Byos heatmap tables can be configured to display custom labels or colors for values that fall outside a defined numeric range. This is useful when data contains very low or very high values.
For example, if most values of interest lie between 1 and 100, any value below 1 can be flagged with a label such as "<1" , making it immediately clear to the reader that those measurements fell below the reportable threshold.
Step 1 – Open the Heatmap Settings Panel
- In the Byos report, navigate to the tab containing the heatmap table or create a table from scratch.
- Click the Edit menu and open the Current tab's settings.
- Locate the Heatmap settings section within the settings panel.
Step 2 – Configure the Color Range and Out-of-Range Options
Within the Heatmap settings panel, configure the fields as described below. The screenshot shows an example where the range is set from 1 to 100.
Configure each field as follows:
- Minimum value: Enter the lower bound of your desired range (e.g. 1.00). Assign a color for this end of the gradient (e.g. white, #FFFFFF).
- Maximum value: Enter the upper bound (e.g. 100.00). Assign a color for this end of the gradient (e.g. blue, #0000FF).
- Color range count: Sets the number of discrete color steps in the gradient. The default of 255 provides a smooth, continuous gradient.
- Show out of range values: Tick this checkbox to enable out-of-range display.
- Value out of range color: Choose the fill color that will be applied to out-of-range cells (e.g. white, #FFFFFF).
- Value out of range label: Enter the text that will replace the numeric value in out-of-range cells (e.g. <1).
Step 3 – Save and Review the Report
- Save the tab settings.
- The heatmap table will now display the custom label in any cell whose value falls outside the configured range. In the example below, cells with values below 1 are shown as "<1" in white.
Additional Notes
- Use data min / Use data max: Tick these checkboxes to automatically set the minimum or maximum to the lowest or highest value present in the dataset, rather than a fixed number.

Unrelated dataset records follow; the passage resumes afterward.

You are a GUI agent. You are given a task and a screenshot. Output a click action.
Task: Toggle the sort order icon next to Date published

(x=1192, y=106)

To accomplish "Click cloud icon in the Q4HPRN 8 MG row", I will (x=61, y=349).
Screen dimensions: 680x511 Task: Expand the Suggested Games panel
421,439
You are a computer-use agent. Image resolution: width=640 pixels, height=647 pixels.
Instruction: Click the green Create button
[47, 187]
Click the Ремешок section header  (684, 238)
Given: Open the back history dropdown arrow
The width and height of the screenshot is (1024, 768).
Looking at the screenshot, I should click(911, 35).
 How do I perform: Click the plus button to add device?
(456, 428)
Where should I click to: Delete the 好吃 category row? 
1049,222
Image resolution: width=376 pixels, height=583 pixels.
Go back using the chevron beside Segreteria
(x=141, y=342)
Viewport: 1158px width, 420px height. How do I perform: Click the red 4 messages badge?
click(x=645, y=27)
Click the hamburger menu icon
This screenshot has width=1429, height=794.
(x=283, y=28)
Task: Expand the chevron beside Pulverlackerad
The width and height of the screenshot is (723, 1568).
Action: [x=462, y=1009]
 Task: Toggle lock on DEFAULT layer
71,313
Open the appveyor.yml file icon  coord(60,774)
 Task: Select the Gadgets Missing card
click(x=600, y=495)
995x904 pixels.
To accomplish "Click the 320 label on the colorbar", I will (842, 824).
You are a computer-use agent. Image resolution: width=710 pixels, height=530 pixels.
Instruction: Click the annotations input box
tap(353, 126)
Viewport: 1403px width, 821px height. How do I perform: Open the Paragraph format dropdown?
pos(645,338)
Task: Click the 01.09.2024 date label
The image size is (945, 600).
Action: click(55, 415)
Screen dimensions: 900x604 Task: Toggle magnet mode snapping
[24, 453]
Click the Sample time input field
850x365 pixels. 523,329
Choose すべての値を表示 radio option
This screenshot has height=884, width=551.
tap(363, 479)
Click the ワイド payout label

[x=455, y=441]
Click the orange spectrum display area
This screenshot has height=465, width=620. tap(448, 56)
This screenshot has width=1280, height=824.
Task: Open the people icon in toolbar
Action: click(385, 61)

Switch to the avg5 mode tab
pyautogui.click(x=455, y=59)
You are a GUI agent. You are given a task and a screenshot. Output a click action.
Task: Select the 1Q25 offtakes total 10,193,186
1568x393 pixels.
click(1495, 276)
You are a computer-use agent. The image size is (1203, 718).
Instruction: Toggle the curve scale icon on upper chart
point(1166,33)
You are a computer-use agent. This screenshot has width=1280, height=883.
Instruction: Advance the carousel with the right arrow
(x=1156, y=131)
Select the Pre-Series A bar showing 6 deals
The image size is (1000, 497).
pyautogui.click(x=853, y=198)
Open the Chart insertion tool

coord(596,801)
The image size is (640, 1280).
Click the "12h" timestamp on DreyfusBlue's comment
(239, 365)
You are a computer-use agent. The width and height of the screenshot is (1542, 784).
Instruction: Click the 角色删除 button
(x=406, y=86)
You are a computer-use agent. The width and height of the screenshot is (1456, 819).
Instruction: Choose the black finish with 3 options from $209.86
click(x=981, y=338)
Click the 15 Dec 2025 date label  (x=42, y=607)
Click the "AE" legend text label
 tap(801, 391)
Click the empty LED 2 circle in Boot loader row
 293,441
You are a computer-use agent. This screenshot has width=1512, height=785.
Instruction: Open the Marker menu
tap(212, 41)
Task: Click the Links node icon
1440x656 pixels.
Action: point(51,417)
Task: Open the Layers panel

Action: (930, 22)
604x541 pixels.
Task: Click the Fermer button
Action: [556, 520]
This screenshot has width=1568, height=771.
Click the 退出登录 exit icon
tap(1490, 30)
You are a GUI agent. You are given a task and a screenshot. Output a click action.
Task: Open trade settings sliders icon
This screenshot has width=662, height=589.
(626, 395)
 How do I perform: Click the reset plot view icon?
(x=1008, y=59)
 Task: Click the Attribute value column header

- Use an absolute min/max: When checked, the color scale is anchored to the configured values across all samples, preventing the gradient from rescaling per row or column.
- Multiple out-of-range colors: Use the Add color button to define additional color stops within the range, creating a multi-color gradient.
- Standard heatmap: Tick this option to revert to a default scale, overriding the custom color settings.